━━ Texte cité ━━
Aussi longue que soit la nuit, le jour finit par se lever. Dans ce Burkina où l’on cultive à l’excès le culte du secret, toute entreprise de restauration de la vérité historique est forcément mal vue. Le chef de la révolution burkinabè a disparu brutalement voilà 24 ans. Tout a été dit ou presque sur cette séquence de notre histoire. Mais les circonstances de cette disparition avaient contribué à faire la part belle à la rumeur. Il y avait quelques temps que de l’extérieur, on savait la révolution plombée. Difficile cependant d’en saisir les contours précis. Le discours inédit de Sankara (qu’il devrait prononcé à la réunion de 20h le 15 octobre) renseigne un peu plus sur le climat délétère entre camarades.

«Jamais un point d’antagonisme ne nous a opposé. Qu’il y ait eu
divergence sur des points donnés, cela est courant… Même la liberté, la
confiance des débats entre nous qui exclue toute inutile retenue et faux tabous n’ont pas relevé un quelconque antagonisme qui justifierait ou expliquerait une si subite et hypothétique mais persistante rumeur d’opposition
.» C’est ce qu’écrit le président Thomas Sankara dans cette lettre destinée aux principaux chefs de la révolution.
━━━
Consigne proposée A » Transcrivez fidèlement le passage du texte sur la disparition de Sankara, depuis « Aussi longue que » jusqu'à « délétère entre camarades. » inclus.
Consigne proposée B » Poursuivez la rédaction du texte sur la disparition de Sankara à partir de sa dernière phrase.
━━ Données fournies ━━
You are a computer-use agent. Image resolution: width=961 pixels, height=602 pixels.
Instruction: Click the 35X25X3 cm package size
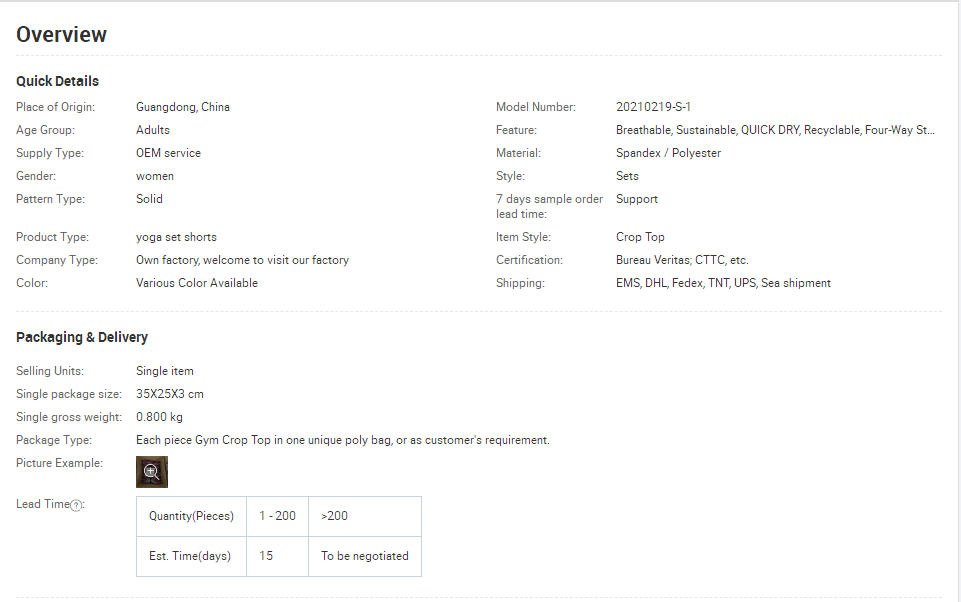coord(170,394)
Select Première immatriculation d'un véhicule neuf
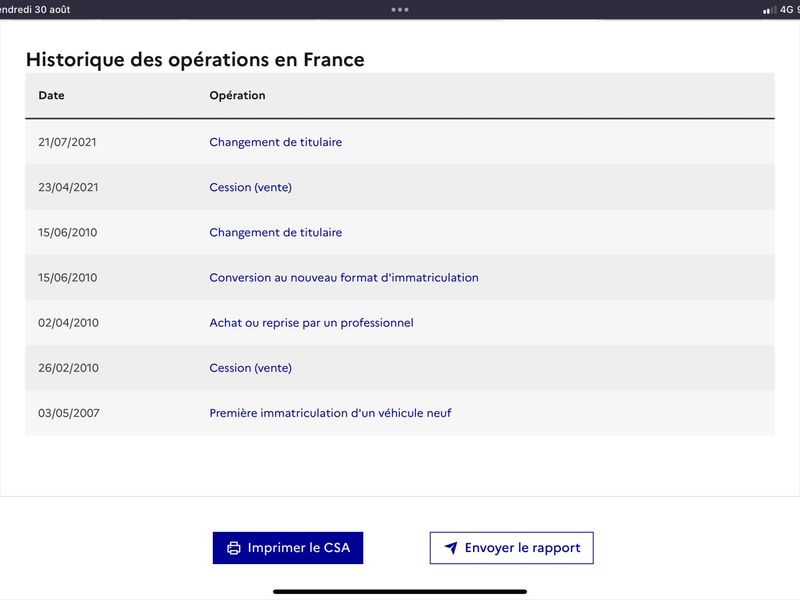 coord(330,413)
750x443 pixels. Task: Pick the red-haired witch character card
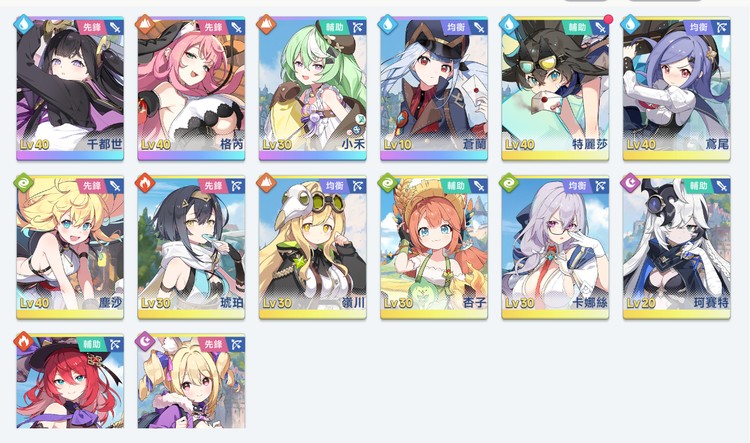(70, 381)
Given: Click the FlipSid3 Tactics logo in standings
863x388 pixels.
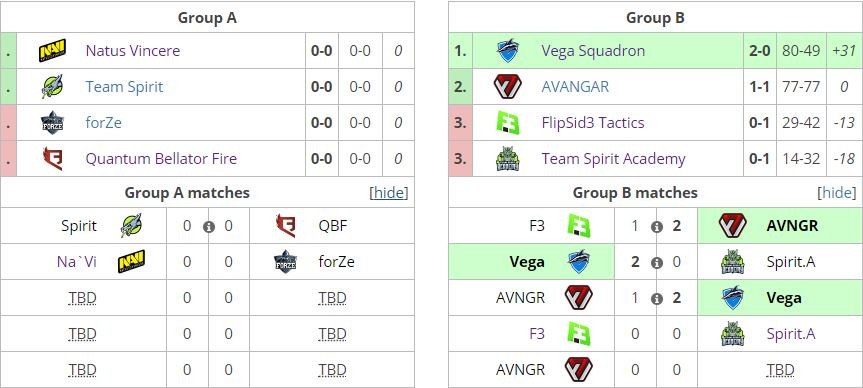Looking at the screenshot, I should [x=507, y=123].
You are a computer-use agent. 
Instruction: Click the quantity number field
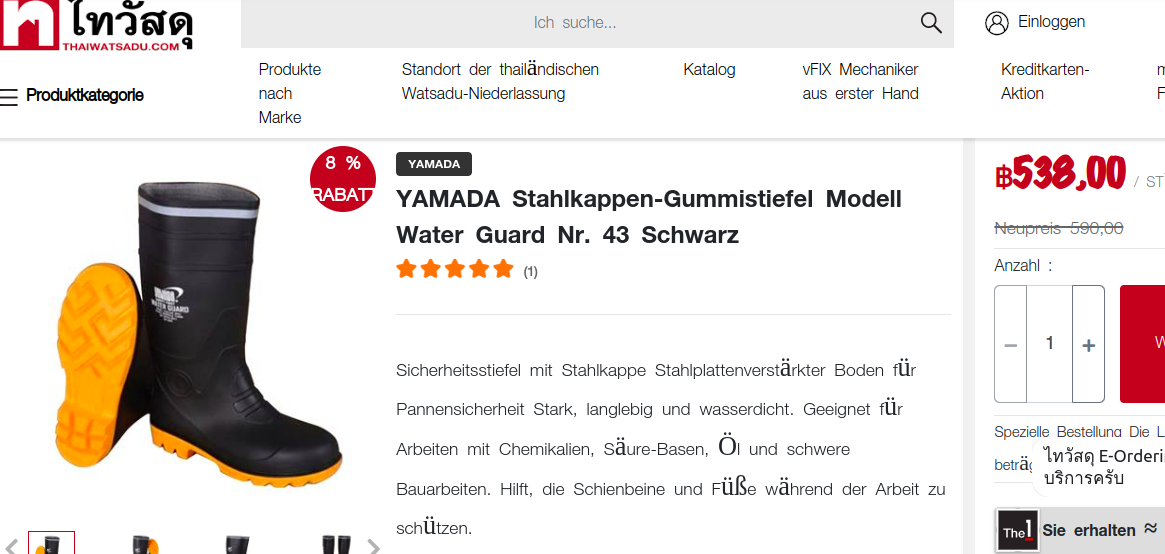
━━━
Réponse attendue A »
Aussi longue que soit la nuit, le jour finit par se lever. Dans ce Burkina où l’on cultive à l’excès le culte du secret, toute entreprise de restauration de la vérité historique est forcément mal vue. Le chef de la révolution burkinabè a disparu brutalement voilà 24 ans. Tout a été dit ou presque sur cette séquence de notre histoire. Mais les circonstances de cette disparition avaient contribué à faire la part belle à la rumeur. Il y avait quelques temps que de l’extérieur, on savait la révolution plombée. Difficile cependant d’en saisir les contours précis. Le discours inédit de Sankara (qu’il devrait prononcé à la réunion de 20h le 15 octobre) renseigne un peu plus sur le climat délétère entre camarades.

Réponse attendue B »
Il faut donc croire qu’il s’agit d’une crise où les objectifs réels restent masqués. Mais Sankara qui n’est pas dupe choisit la seule stratégie qui vaille : entreprendre l’autopsie de la révolution pour en déceler les fondements objectifs des difficultés afin d’en proposer les remèdes. Il en conclut que la révolution est piégée par des voyous qu’il prend soin de caractériser. Ils ont «la surenchère verbale de gauche» et «la tranquille assurance que le CNR les prémunit contre toute attaque et que le parlementarisme de ce même CNR leur a ouvert des droits de minorité de blocages.» La révolution est à la croisée des chemins. Les fractions politiques au sein du CNR s’agitent.

Mais plutôt que de marquer leurs différents territoires à travers des débats idéologiques bien circonscrits, ils vont exceller dans les stratégies de la rumeur. Mais Sankara qui continuait de penser que quelque chose pouvait être fait formule des propositions à ses camarades. Et parmi elles, une retient particulièrement l’attention :
«Eliminons de nos rangs les fauteurs de troubles. Toutes les luttes sociales ont connu des aventuriers frauduleusement introduits.» On connait déjà leur portrait robot esquissé par Sankara lui-même. Si le discours était inédit, les intentions du chef de la révolution l’étaient moins.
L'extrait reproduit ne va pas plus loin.